Using the records that follow, copy every line containing the word "computer".

▶ Collected data entries
Start of Block

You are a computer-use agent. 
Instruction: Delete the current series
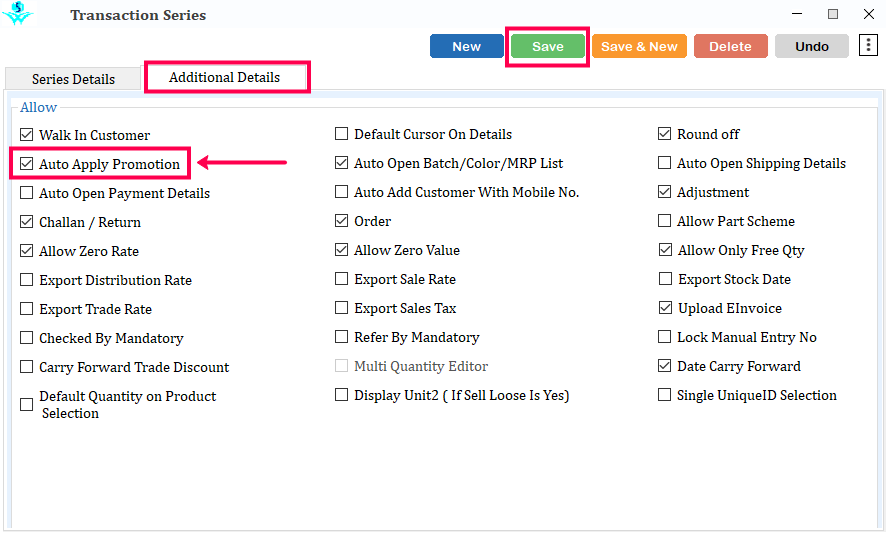pyautogui.click(x=731, y=46)
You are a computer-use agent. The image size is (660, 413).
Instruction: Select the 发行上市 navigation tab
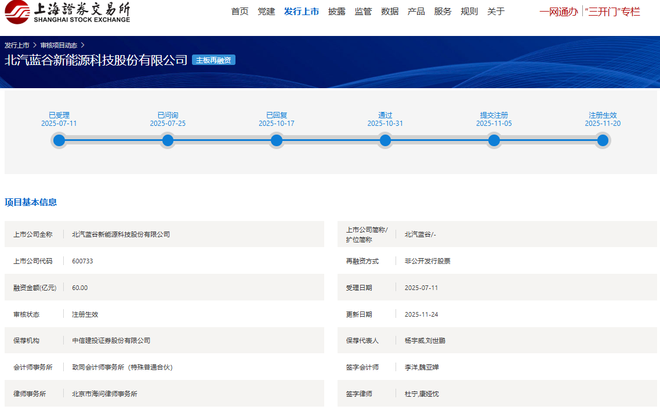[x=301, y=12]
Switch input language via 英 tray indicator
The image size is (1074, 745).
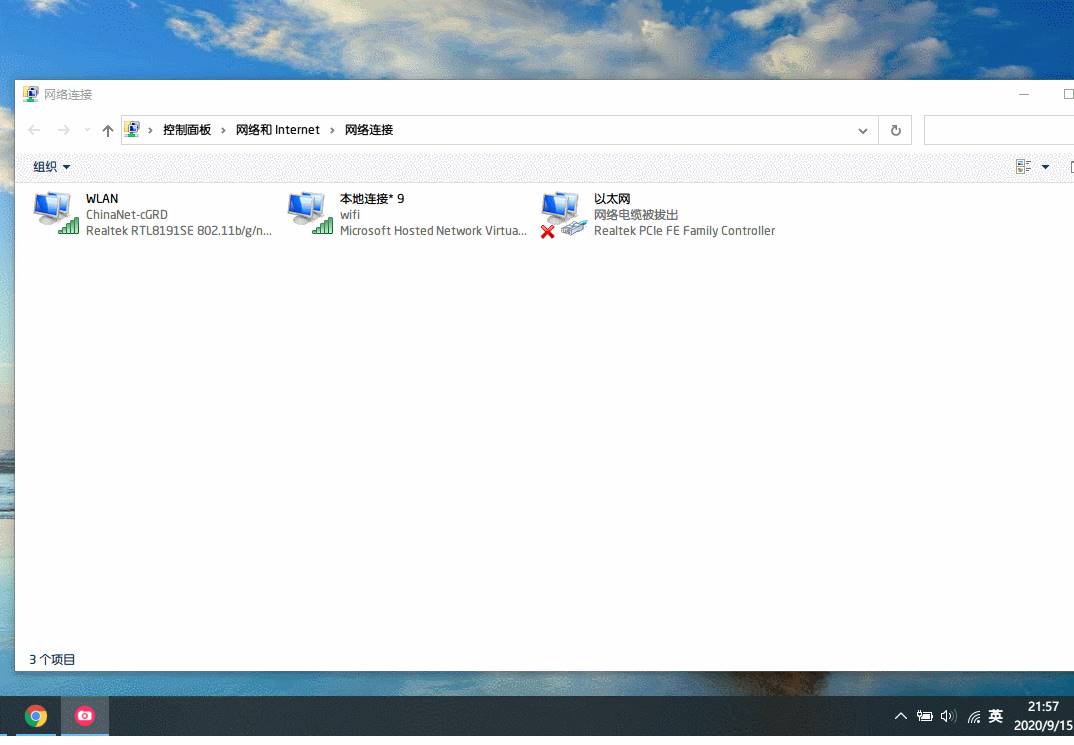(x=995, y=716)
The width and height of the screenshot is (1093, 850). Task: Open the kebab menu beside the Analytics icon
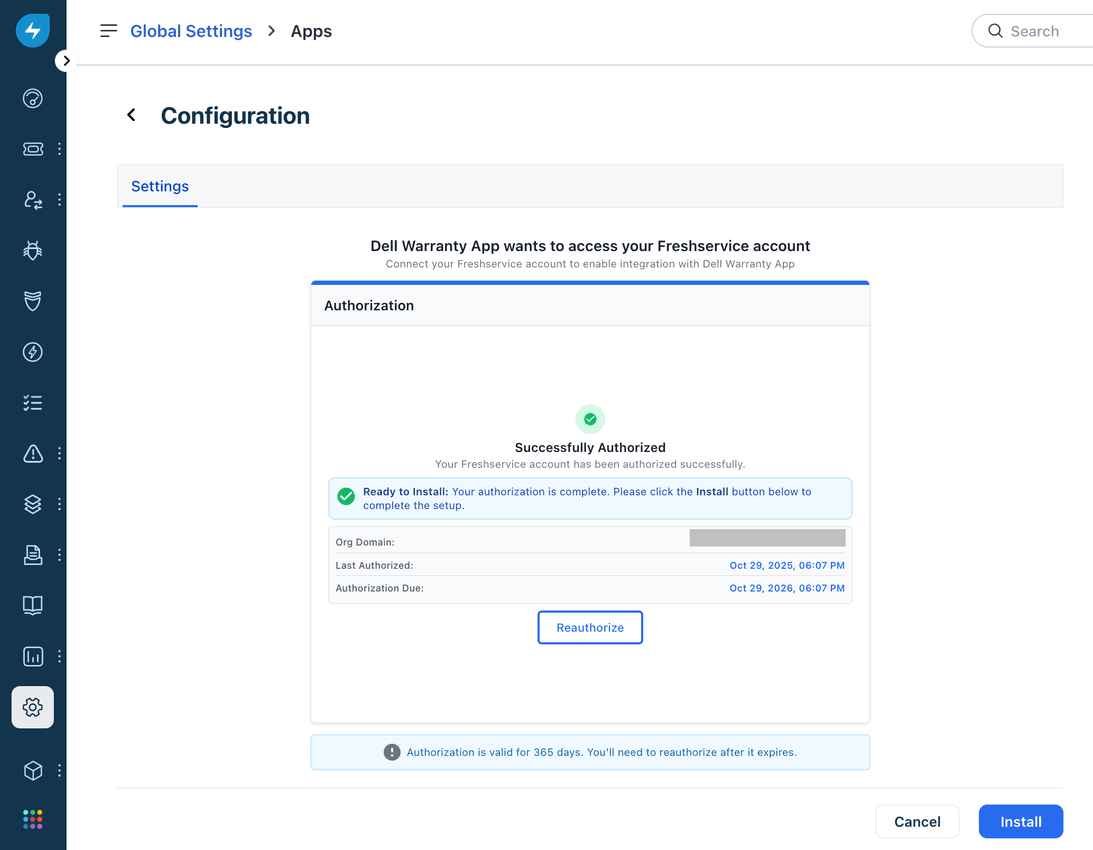(x=58, y=656)
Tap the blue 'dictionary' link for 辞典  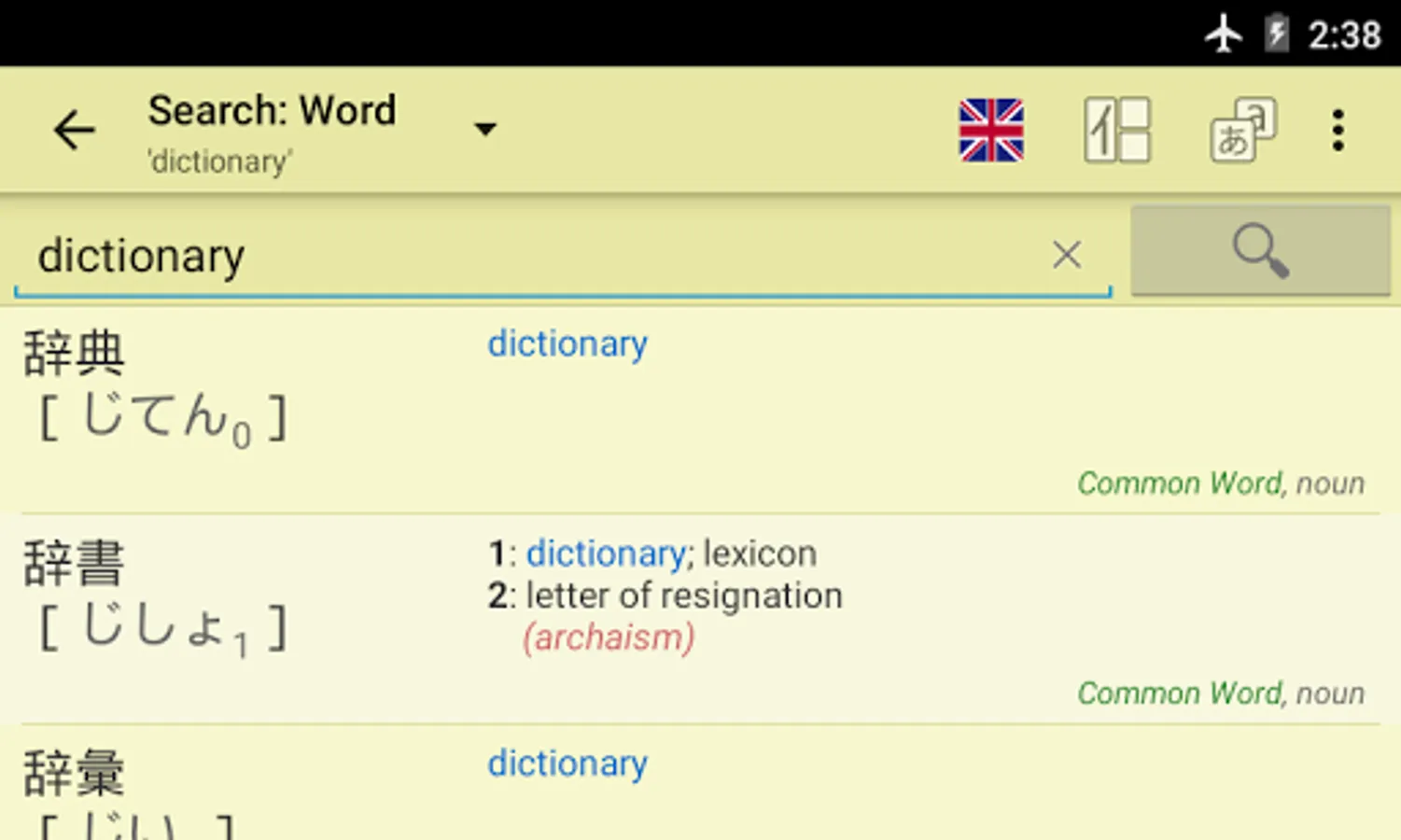pyautogui.click(x=567, y=343)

End of Block

▶ RESULT OF THE TASK
You are a computer-use agent. 
You are a computer-use agent. The image size is (660, 413).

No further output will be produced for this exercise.